In superficie, Baby Reindeer potrebbe non sembrare così gentile con Martha. Ma questa è una lettura superficiale del personaggio. Sebbene Martha sia disordinata, violenta, irrazionale e spesso insopportabile, ha anche momenti di genuino fascino e vivacità, oltre a lampi di intuizione sulla vita degli altri. “Qualcuno ti ha fatto del male, vero?”, chiede a Donny, senza sapere quanto sia acuta nei suoi confronti. Anche se nel corso della serie fa danni incalcolabili alle persone attorno a lei, Gadd non manca mai di ricordarci la sua umanità. È un ritratto ricco di sfumature, che non sarebbe possibile se Gadd non provasse una genuina empatia nei confronti della donna reale di cui stava scrivendo.

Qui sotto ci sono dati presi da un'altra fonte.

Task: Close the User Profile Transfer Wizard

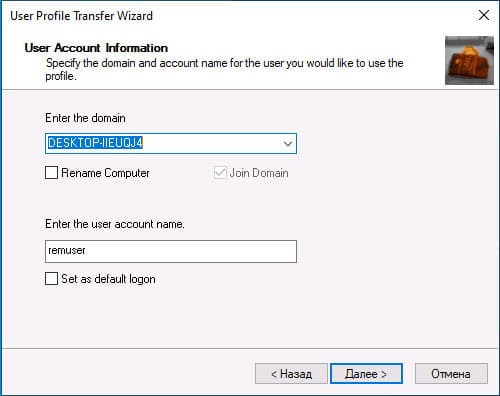Action: 484,15
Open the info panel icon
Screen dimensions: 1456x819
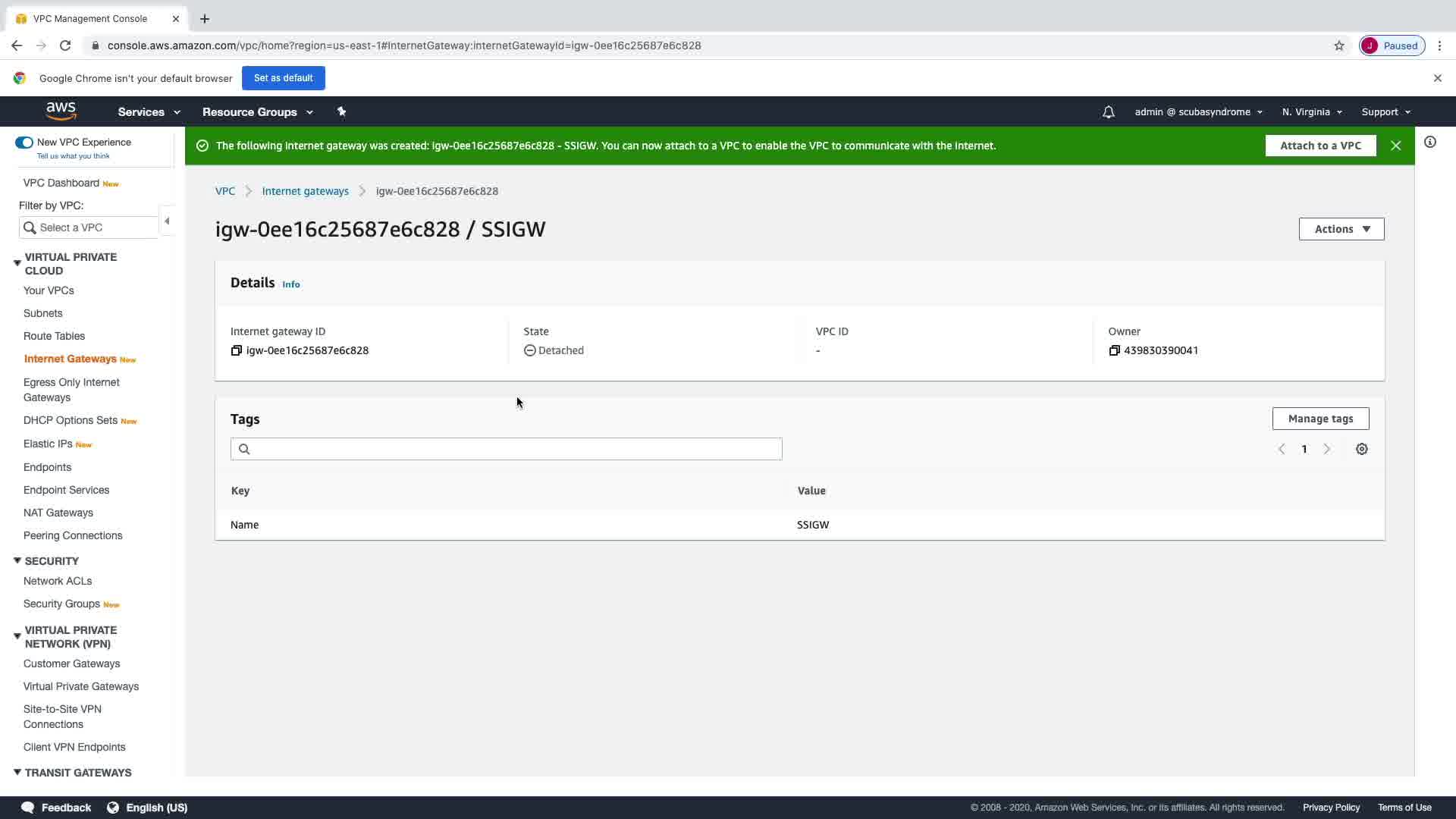(x=1429, y=142)
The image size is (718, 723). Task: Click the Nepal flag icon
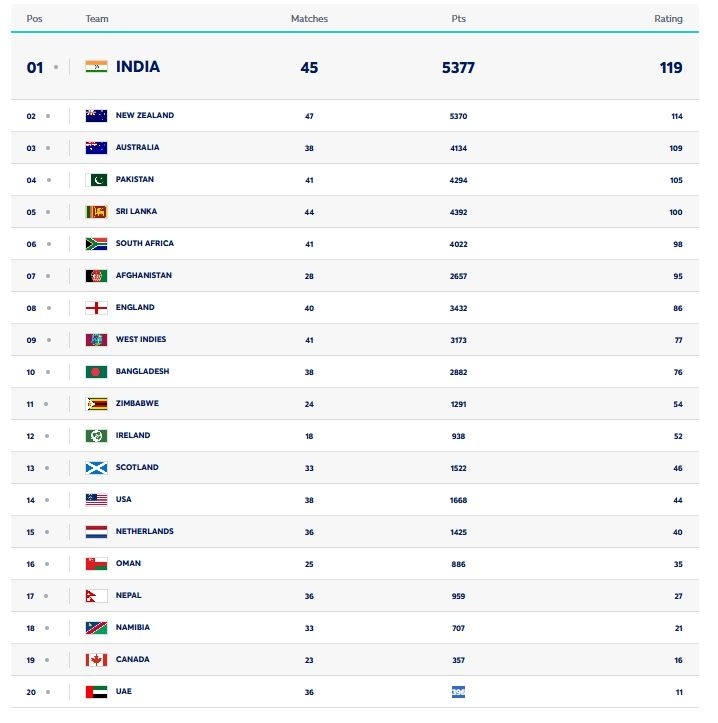point(96,596)
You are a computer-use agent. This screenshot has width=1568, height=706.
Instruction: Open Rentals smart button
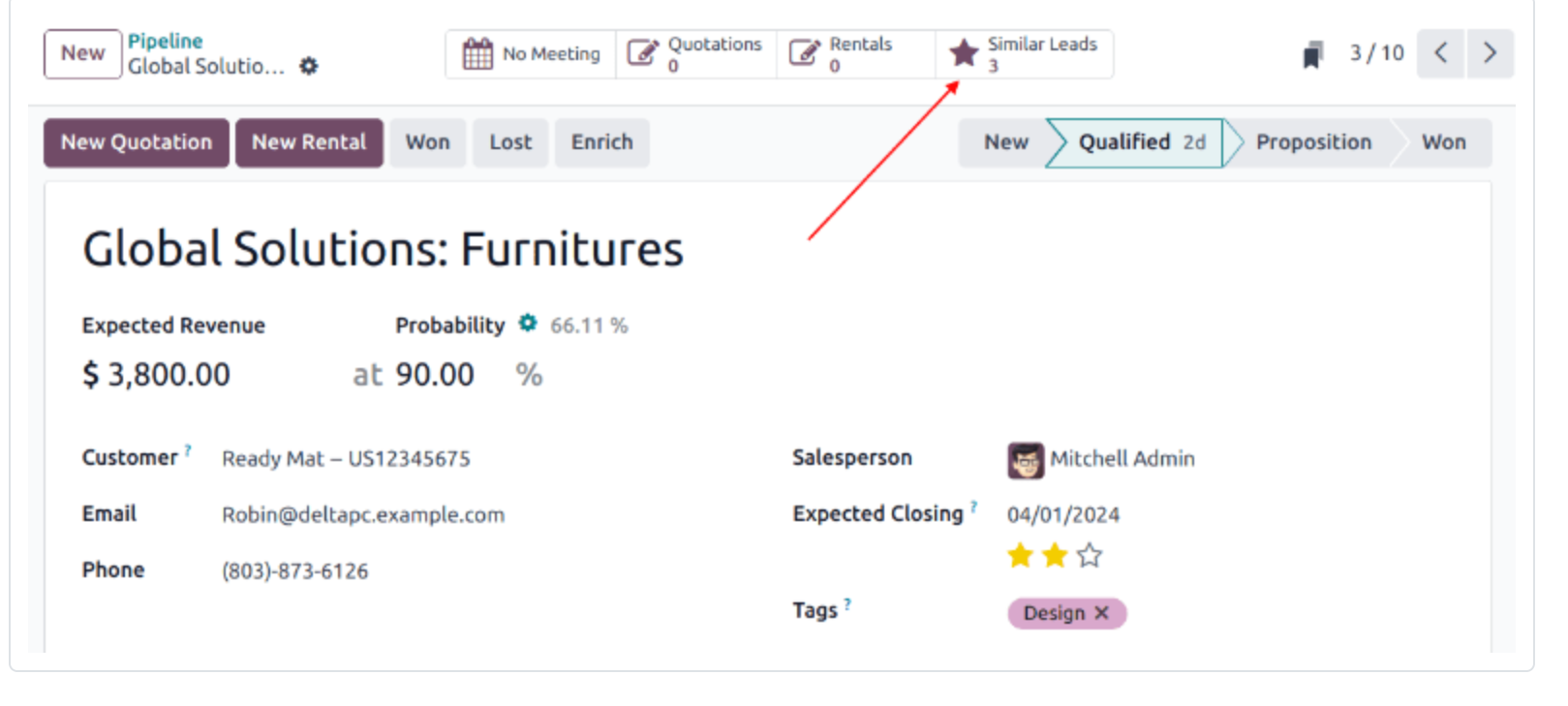(x=855, y=54)
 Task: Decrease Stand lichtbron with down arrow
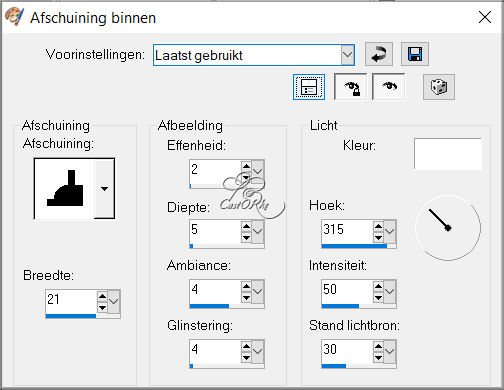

È ironico, quindi, che il discorso intorno a questa serie si sia incentrato sulla demonizzazione di un autore di fiction per aver esercitato proprio il livello di empatia che manca alla maggior parte delle persone su Internet. Ci vuole integrità per guardare la persona che ti ha reso la vita un inferno e cercare di trovare qualcosa di redimibile in lei, qualcosa che possa aiutare a spiegare, se non giustificare, perché è diventata quello che è. E ci vuole coraggio per condividere il proprio processo di “guarigione” con il resto del mondo. Possiamo rimproverare a Richard Gadd di non aver cambiato alcuni dettagli chiave, ma non possiamo incolparlo di non aver considerato i sentimenti della vera Martha nel raccontare la sua storia – e quella di quella donna. Non è lui il cattivo amico dell’arte, siamo noi.